A PART OF THE PROOF FOR $d=1$ (SECOND PART)
There are only a finite number of $n$ before $N$, and for each $n<N$ there exists an $\alpha_n$ such that $\mu_n\left(\left[-\alpha_n, \alpha_n\right]^c\right)\le\varepsilon$.
Let $a=\max(\alpha_1,\ldots,\alpha_n;\alpha)$. Then $$\mu_n\left(\left[-a, a\right]^c\right)\le\varepsilon,\hspace{0.3cm}\text{for all }n\tag{4}$$
The inequality $(4)$ means that for the sequence $(\mu_n)_{n\ge1}$ for any $\varepsilon>0$ there exists an $a\in\mathbb{R}$ such that $\sup\limits_{n}\mu_n\left(\left[-a,a\right]^c\right)\le\varepsilon$. Therefore, we have shown $$\limsup\limits_{m\to\infty}\sup\limits_{n}\mu_n\left(\left[-m,m\right]^c\right)=0\tag{5}$$ for any fixed $m\in\mathbb{R}$.
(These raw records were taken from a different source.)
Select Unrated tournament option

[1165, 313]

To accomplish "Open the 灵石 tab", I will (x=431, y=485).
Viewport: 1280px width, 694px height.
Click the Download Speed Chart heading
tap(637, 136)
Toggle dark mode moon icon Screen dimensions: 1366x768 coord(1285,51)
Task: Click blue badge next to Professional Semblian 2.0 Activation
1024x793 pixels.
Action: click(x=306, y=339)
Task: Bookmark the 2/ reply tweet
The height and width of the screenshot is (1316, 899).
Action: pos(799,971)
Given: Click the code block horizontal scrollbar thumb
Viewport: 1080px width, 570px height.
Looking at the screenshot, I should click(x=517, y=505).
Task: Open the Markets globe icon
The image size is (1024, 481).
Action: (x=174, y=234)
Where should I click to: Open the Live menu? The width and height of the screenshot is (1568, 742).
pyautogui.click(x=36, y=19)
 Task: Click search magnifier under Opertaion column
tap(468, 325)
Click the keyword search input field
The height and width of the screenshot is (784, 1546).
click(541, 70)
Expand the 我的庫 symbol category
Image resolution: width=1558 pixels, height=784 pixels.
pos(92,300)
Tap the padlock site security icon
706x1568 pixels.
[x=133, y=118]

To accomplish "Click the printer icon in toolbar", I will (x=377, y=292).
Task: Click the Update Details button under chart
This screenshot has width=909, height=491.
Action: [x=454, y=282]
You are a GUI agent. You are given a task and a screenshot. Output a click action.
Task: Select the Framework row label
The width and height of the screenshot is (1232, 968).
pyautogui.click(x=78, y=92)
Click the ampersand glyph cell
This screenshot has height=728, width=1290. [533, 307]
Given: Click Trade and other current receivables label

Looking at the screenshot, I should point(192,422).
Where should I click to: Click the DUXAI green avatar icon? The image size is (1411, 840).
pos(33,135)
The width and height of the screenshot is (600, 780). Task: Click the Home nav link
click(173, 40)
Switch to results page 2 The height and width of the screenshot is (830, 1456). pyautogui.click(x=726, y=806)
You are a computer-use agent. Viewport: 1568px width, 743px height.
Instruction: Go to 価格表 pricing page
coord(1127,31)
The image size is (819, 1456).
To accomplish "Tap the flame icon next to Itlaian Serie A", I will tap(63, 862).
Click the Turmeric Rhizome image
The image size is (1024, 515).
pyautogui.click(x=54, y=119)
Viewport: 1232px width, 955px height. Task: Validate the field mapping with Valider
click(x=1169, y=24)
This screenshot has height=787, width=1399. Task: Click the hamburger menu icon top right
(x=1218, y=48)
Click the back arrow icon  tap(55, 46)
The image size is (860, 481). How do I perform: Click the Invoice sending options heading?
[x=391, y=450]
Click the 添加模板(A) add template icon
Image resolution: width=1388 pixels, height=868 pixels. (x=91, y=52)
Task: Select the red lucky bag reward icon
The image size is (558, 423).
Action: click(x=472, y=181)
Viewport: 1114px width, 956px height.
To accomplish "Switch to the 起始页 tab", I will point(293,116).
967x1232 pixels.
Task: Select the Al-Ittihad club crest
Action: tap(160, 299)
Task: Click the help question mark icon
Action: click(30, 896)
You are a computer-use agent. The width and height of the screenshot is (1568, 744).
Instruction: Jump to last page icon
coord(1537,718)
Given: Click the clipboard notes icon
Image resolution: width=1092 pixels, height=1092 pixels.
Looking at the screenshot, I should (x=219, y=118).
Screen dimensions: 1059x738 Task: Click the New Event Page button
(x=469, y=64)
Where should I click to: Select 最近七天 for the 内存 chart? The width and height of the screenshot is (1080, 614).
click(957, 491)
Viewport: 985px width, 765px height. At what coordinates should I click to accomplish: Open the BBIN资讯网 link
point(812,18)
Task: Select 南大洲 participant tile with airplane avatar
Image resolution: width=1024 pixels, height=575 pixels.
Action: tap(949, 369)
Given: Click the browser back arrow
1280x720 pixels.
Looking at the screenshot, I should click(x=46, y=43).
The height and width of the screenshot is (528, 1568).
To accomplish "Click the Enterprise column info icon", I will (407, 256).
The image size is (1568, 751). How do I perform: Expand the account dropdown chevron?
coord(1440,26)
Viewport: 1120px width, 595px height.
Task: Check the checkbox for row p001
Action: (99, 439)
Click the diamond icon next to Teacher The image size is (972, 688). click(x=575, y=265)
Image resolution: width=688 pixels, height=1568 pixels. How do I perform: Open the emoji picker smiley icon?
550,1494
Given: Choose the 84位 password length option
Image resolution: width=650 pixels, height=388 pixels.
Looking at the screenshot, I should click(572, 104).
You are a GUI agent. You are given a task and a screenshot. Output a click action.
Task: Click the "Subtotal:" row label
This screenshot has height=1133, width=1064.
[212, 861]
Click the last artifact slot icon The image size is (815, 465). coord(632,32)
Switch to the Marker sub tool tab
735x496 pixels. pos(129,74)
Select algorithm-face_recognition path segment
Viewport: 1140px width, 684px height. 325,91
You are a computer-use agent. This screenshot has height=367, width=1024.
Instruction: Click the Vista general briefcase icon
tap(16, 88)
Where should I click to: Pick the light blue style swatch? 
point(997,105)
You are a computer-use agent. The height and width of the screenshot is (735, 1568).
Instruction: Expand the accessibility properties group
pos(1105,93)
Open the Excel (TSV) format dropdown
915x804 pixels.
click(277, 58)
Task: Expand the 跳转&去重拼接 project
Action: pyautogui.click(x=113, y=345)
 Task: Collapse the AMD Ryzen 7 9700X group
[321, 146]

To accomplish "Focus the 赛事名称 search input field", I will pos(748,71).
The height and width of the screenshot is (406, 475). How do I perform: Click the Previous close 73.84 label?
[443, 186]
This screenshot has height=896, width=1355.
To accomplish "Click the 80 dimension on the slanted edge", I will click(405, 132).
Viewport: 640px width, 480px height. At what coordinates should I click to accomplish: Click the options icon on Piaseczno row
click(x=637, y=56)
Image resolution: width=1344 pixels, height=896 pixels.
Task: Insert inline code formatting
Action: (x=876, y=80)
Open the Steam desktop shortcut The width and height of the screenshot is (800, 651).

Given the first part, my doubts about SECOND PART of the proof are:
1. Why can I be sure that "for each $n<N$ there exists an $\alpha_n$ such that $\mu_n\left(\left[-\alpha_n, \alpha_n\right]^c\right)\le\varepsilon$"?;
2. Why can I state that "the inequality $(4)$ means that for the sequence $(\mu_n)_{n\ge1}$ for any $\varepsilon>0$ there exists an $a\in\mathbb{R}$ such that $\sup\limits_{n}\mu_n\left(\left[-a,a\right]^c\right)\le\varepsilon$"? More precisely, why can I draw a conclusion specifically on the $\sup\limits_n$ of the set $\mu_n\left(\left[-a,a\right]^c\right)$?;
3. Could I also state that the conclusion of all the reasoning is that $\limsup\limits_{m\to\infty}\sup\limits_{n}\mu_n\left(\left[-m,m\right]^c\right)=\liminf\limits_{m\to\infty}\sup\limits_{n}\mu_n\left(\left[-m,m\right]^c\right)=0$ (for any fixed $m\in\mathbb{R}$) and not just that $\limsup\limits_{m\to\infty}\sup\limits_{n}\mu_n\left(\left[-m,m\right]^c\right)=0$ (for any fixed $m\in\mathbb{R}$)?